From: Hepatic stellate cells suppress NK cell-sustained breast cancer dormancy
a, t-distributed stochastic neighbour embedding (t-SNE) plot showing the relative expression of CXCR4 on different liver cell types based on 8,444 human liver cells previously sequenced55. Each dot represents a single cell, and cells are coloured from lowest (yellow) to highest (purple) expression. b, Histogram of CXCR4 measured by flow cytometry on human NK-92 cells. c, Exogenous CXCL12 increases the number of G0–G1 resting NK-92 cells, but it has no effect on NK cell viability (n = 5 independent experiments; mean ± s.d.; two-tailed nonparametric Kruskal–Wallis test with Dunn’s multiple comparison post-hoc test). d, Schematic of experiments to test the effect of CXCL12 on blood-derived NK cells purified from healthy donors and patients with breast cancer (BC) with liver metastases.

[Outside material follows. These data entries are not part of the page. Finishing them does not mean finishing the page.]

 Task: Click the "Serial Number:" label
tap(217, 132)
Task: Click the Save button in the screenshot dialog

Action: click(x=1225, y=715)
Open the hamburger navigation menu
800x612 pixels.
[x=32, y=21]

NK cells labelled with CellTrace Violet (CTV) were primed with IL-2 and IL-15, and then expanded with IL-2 in the presence of CXCL12 alone or combined with IL-15 until assessed for division profile. e, Representative histogram of the NK cell division profile of a healthy donor. f, Quantification of the division index (that is, the average number of cell divisions a cell has undergone) of blood-derived NK cells from healthy donors (left, n = 6) and patients with breast cancer with liver metastases (right, n = 6) after treatment with CXCL12 alone or combined with IL-15. C1–C3 correspond to different concentrations of recombinant CXCL12 (C1 = 0.02 μg ml−1, C2 = 0.2 μg ml−1 and C3 = 2 μg ml−1). Mean ± s.d.; two-tailed nonparametric Kruskal–Wallis test with Dunn’s multiple comparison post-hoc test. g, Experimental schematic to assess the effects of aHSC-secreted CXCL12 on liver NK cells. Mouse NK cells were treated with conditioned medium (CM) from liver-derived aHSCs in the presence of a function-blocking antibody against CXCL12 or a control IgG, and G0–G1 resting cells were quantified after EdU incorporation. h, Flow cytometry quantification of quiescent Ki67− NK cells in mouse liver milieus (n = 6 no tumour, n = 12 dormancy, n = 9 metastasis; data combine two independent experiments; mean ± s.d.; nonparametric two-tailed Kruskal–Wallis test with Dunn’s multiple comparison post-hoc test). i, Proliferation of CXCR4+ NK cells from metastatic milieus (n = 9 metastasis; mean ± s.d.; nonparametric Mann–Whitney U test).